Curmudgeonly Monday – Odds & Ends

I seldom look at the stats for my site. I’ve always just kind of let things fly, but since I’ve met the WP reader I have been thinking a bit differently.  It appears that not too many of the readers actually go to the site and read, they just use Word Press Reader and scroll through.  And nearly half of the readers use a phone or tablet.

So, as I previewed the different themes and possible looks, I realized that it may not matter.  My fancy little random quote generator on the sidebar, my proudly displayed Northwich Warrior badge, the subscribe by e-mail button, I just started feeling kind of upset.  But then I realized that all of my traffic does not come from wordpress.com and that I have many followers who were here, either from the beginning or from as soon as they learned about it and there are several people who have gone back to the very beginning and read every single post.  Well, yeah, they’re relatives, but so what?  Besides, I know they actually read the stuff, as junky and stinky as some of it was.  Not all of it, mind you, some of the old stuff was of a higher quality than the new stuff, but they slogged through all of it.
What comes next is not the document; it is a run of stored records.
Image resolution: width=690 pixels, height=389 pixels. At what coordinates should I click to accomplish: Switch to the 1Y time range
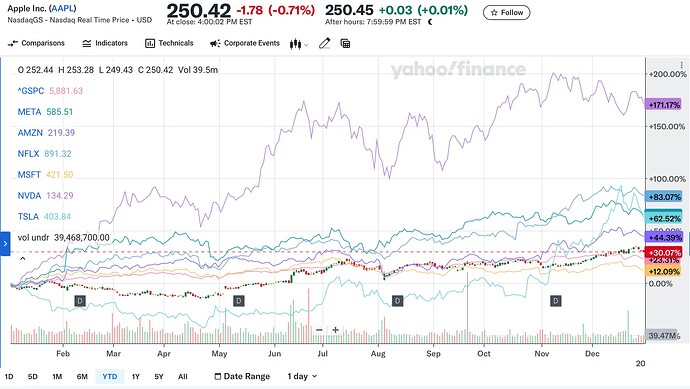pyautogui.click(x=136, y=377)
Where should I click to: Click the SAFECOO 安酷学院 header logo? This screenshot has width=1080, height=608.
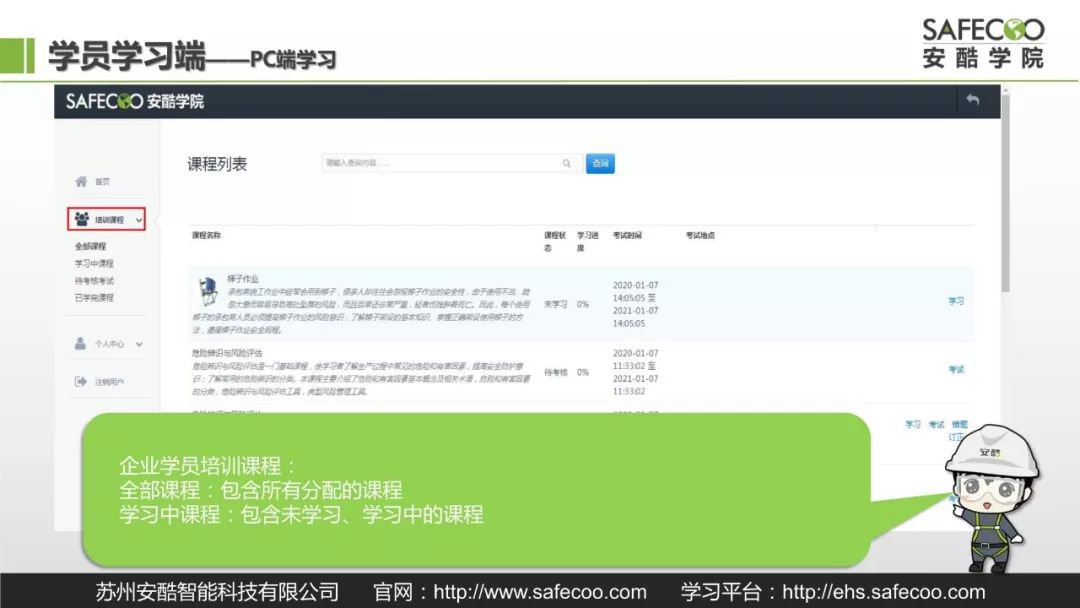pyautogui.click(x=134, y=101)
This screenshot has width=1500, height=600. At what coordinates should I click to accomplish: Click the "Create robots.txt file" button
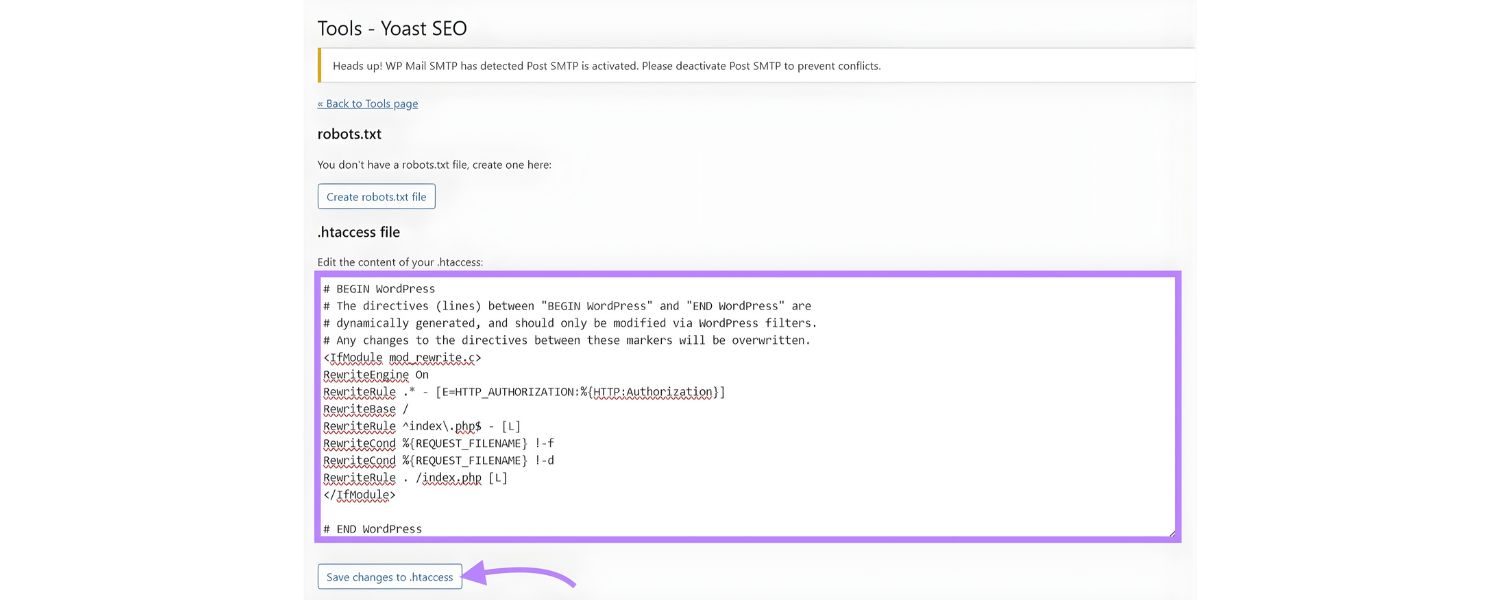pos(376,196)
Well, Herb, what’s in your craw?  What is the bone in your throat, now?  I got 15 likes the other day.  On 15 different entries.  From one person on the WP Reader.  Really?  You read 15 of my pieces in one day and liked every single one of them?  Hmmm…

But, as I think on it, if the “like” button on WordPress.com reader is the biggest problem I have in life, I am pretty well-off and have nothing to be curmudgeonly about.  I might even have to rename my Monday posts.  I have more followers than I ever have and a core of readers that I know actually do read this stuff, many of whom I would not have if not for the reader.

I also would not have some of the commenters that I have, but there again, I have a few people who are with me no matter what.  To me, it’s the comments that I enjoy, even on the occasions where we don’t see eye-to-eye.

But, all of my complaints aside, I have a great audience full of bright, intelligent people with exceptional taste in blogs to follow.  And I am still going to keep messing with the themes and keeping my widget sidebar because I like it.

20 Comments

  1. It does seem sad that many readers never visit the actual site. But from my stats, I think most are actually opening it. Because my home page has many views every day.
    I often get confused if the likes are real. For example, take my Garuka series. I get around 15 likes on each chapter. But I am sure I don’t have more than 4-5 readers who actually read it.

    But I will take a fake like over no like. 🙂

  2. I believe the likes contribute to backlinks. Regardless of who fake liked and actually read, I can retrieve some data about what people find enjoyable. An example would be a story I wrote recently about James Rainport. The likes on that post were drastically reduced compared to other entries. Because it was posted at a similar time as the others, I can see it was not a favorite. I can see who is into the fiction and who likes the day to day life posts as well.

    Personally, I read your site from the WordPress Reader as It is easy to get to on Android.

    Great Read by the way!

  3. I never use the WP Reader. And I “observe” that a good number of likes come from people who couldn’t fit reading their list of others blogs they follow each day in a week! Sometimes – especially in liking another’s comment – I use the like button to simply let the writer know I read their comment.I live out of cell phone coverage (in a sort of geographical hole) so don’t use a cell phone to look at blogs.

  4. Maybe you could rename your posts mudgeonly Monday. That way you can still be halfway grumpy.

  5. It is kind of sucky that the mobile phone rendering of a WordPress post loses the sidebars. It’s understandable, of course, because of the limited screen ‘real estate’, but even so. I used to refer to things ‘over on the right’ in my posts, but I’ve learned not to do that anymore.

    I do use the Reader occasionally, but whenever I do I always hit the ‘Visit’ link to visit the actual site. I think many WordPressians spend time trying to give our sites some individuality, and although, at the end of the day, it is the words that count, it still feels somehow disrespectful to me to read the words in the Reader rather than making that one-extra-click effort.